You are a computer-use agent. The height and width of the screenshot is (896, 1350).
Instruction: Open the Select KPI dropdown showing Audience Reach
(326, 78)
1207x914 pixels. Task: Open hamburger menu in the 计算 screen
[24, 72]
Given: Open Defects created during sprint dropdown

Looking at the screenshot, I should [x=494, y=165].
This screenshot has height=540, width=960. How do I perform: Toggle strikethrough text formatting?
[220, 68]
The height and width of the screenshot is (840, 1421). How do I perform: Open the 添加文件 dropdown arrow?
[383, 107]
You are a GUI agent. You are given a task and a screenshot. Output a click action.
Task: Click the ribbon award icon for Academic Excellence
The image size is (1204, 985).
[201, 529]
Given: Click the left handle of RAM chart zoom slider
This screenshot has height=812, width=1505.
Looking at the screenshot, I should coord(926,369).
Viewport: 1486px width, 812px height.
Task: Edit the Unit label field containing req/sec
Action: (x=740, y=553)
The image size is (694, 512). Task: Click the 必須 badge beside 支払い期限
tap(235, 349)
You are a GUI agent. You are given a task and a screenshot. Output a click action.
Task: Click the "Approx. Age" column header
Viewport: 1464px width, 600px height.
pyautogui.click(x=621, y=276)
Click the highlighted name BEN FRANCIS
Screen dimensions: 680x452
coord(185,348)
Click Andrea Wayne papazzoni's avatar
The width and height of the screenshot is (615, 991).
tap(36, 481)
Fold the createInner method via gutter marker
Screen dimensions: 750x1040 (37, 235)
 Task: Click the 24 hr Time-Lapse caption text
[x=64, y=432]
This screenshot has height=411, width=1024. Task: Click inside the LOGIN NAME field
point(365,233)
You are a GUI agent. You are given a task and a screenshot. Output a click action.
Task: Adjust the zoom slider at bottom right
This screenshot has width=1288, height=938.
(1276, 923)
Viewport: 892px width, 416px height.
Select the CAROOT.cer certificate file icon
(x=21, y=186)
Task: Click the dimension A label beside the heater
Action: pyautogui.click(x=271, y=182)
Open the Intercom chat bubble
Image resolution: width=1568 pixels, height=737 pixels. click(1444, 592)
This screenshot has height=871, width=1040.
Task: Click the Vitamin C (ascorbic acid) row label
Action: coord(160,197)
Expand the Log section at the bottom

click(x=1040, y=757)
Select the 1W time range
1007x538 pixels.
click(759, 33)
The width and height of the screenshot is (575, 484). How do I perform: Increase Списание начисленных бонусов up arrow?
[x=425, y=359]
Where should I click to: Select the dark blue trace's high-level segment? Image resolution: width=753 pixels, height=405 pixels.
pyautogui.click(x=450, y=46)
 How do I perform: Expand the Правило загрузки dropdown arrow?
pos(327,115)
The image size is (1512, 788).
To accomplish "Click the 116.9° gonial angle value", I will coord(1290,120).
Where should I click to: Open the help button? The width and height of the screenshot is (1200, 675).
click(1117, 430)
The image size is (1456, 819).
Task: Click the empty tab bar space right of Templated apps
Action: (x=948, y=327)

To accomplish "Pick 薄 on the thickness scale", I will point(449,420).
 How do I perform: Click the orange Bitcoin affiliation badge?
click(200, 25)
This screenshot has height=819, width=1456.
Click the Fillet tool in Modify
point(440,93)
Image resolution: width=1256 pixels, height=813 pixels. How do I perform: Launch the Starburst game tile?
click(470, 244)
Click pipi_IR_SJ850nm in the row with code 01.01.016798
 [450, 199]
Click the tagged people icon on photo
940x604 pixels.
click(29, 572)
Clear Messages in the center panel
========================================
• [What the task requires]: Starting at the line that contains "How do I perform: Click" and ending at the line that contains "point(440,93)", reproduce each line of the records above, requests included, but scale every coordinate in the answers by 0.3 and round to whole numbers, with halves rounded up. Return only those lines.

• [Result for this task]:
 How do I perform: Click the orange Bitcoin affiliation badge?
click(60, 8)
This screenshot has height=819, width=1456.
Click the Fillet tool in Modify
point(132,28)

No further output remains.